** start RECORDS SUPPLIED **

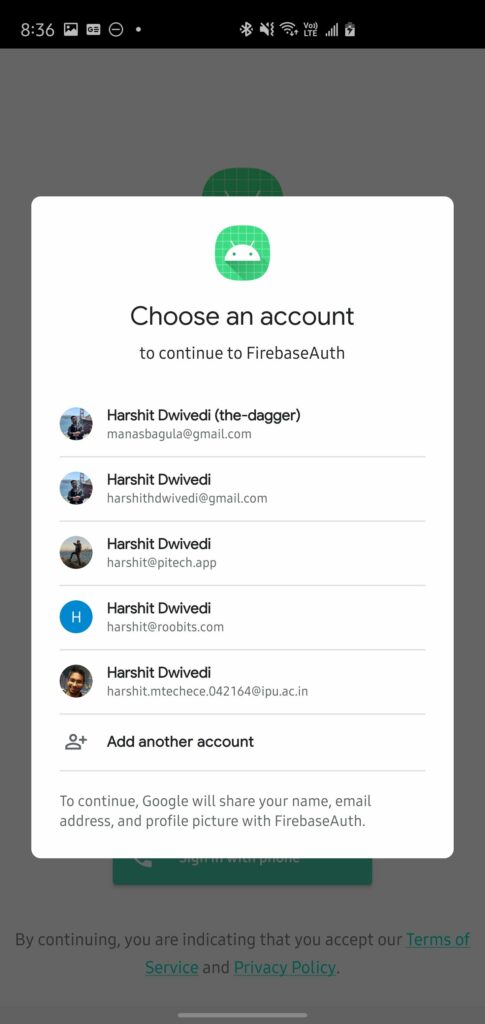485x1024 pixels.
Task: Tap the avatar for harshit@pitech.app
Action: pyautogui.click(x=76, y=552)
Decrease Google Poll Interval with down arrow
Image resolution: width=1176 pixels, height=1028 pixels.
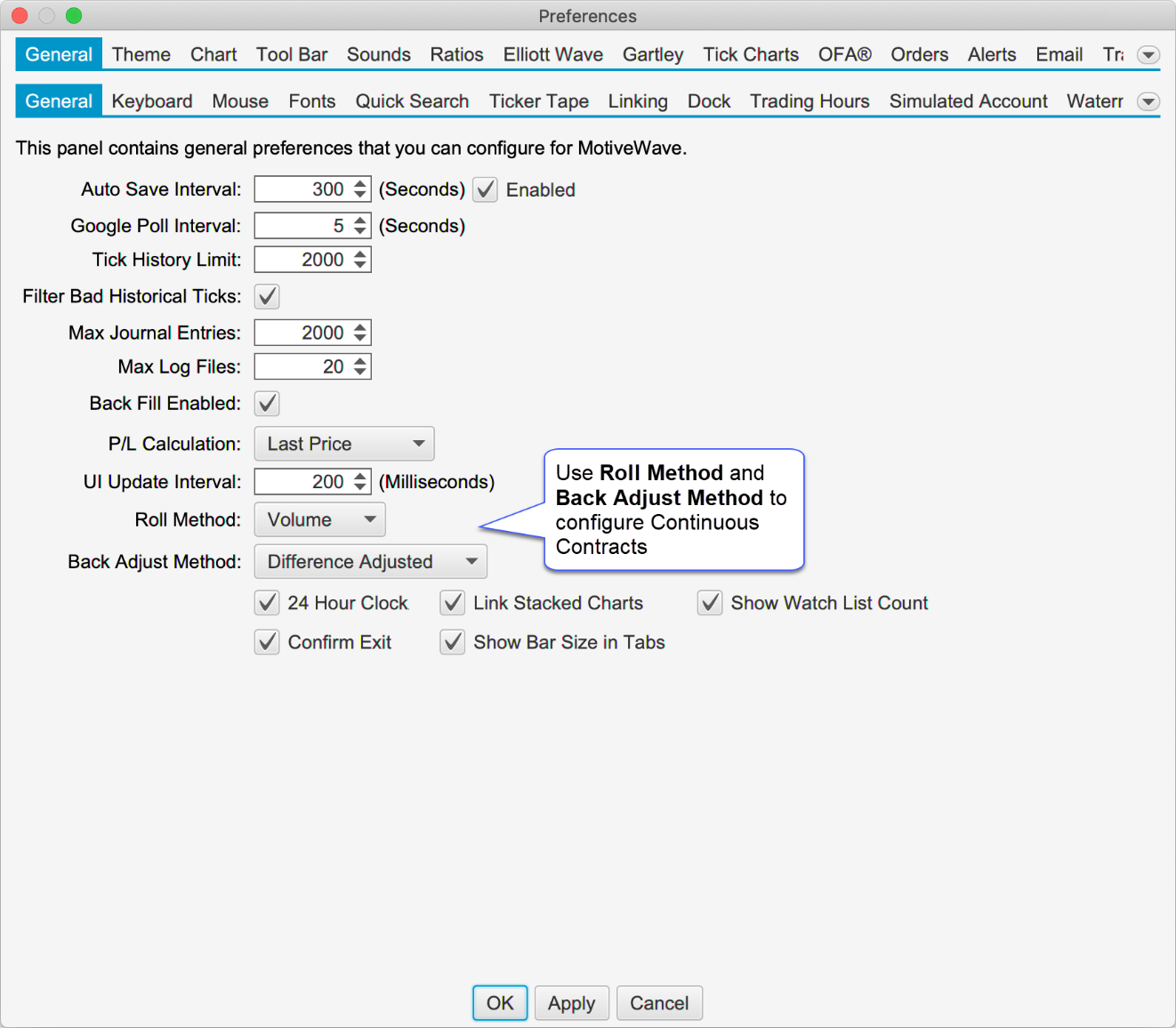(360, 231)
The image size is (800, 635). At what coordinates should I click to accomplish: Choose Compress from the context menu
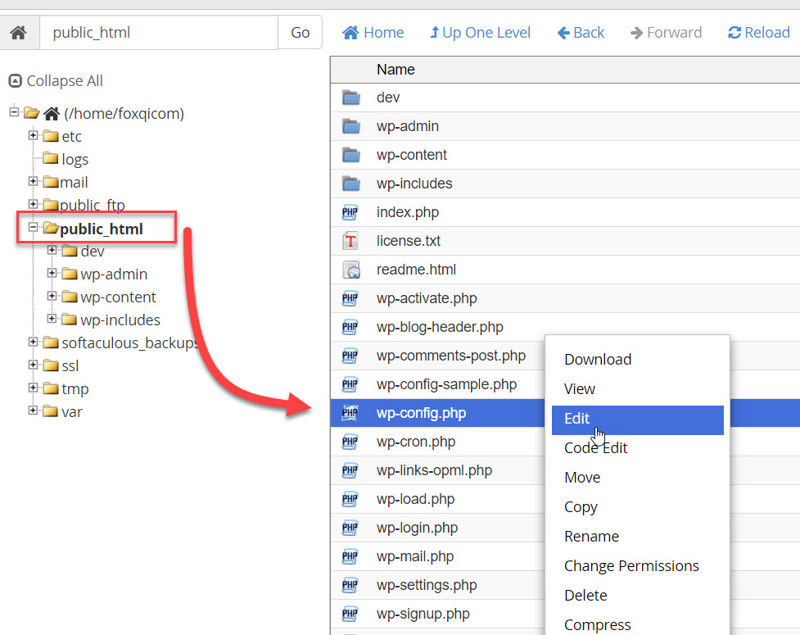(x=597, y=624)
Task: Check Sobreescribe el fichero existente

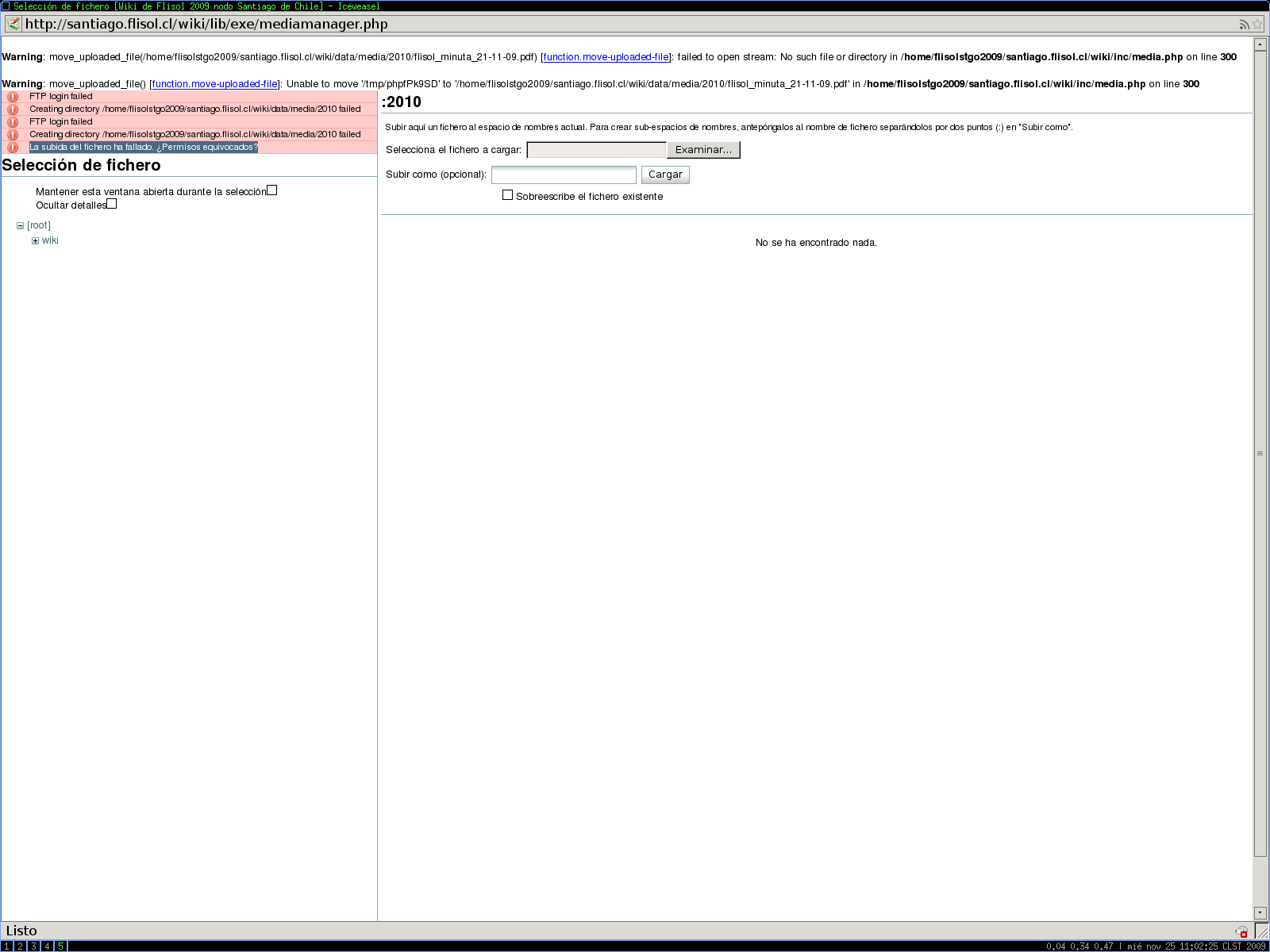Action: [x=507, y=195]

** end RECORDS SUPPLIED **

» **EXERCISE OBJECTIVE**
Present every line of the records above as a Markdown table with the columns "Row" and "Record line", numbering the rows in order. Skip blank lines and leave out the pictures.

» **EXERCISE SOLUTION**
| Row | Record line |
|---|---|
| 1 | 485x1024 pixels. |
| 2 | Task: Tap the avatar for harshit@pitech.app |
| 3 | Action: pyautogui.click(x=76, y=552) |
| 4 | Decrease Google Poll Interval with down arrow |
| 5 | Image resolution: width=1176 pixels, height=1028 pixels. |
| 6 | (360, 231) |
| 7 | The image size is (800, 635). At what coordinates should I click to accomplish: Choose Compress from the context menu |
| 8 | (x=597, y=624) |
| 9 | Task: Check Sobreescribe el fichero existente |
| 10 | Action: [x=507, y=195] |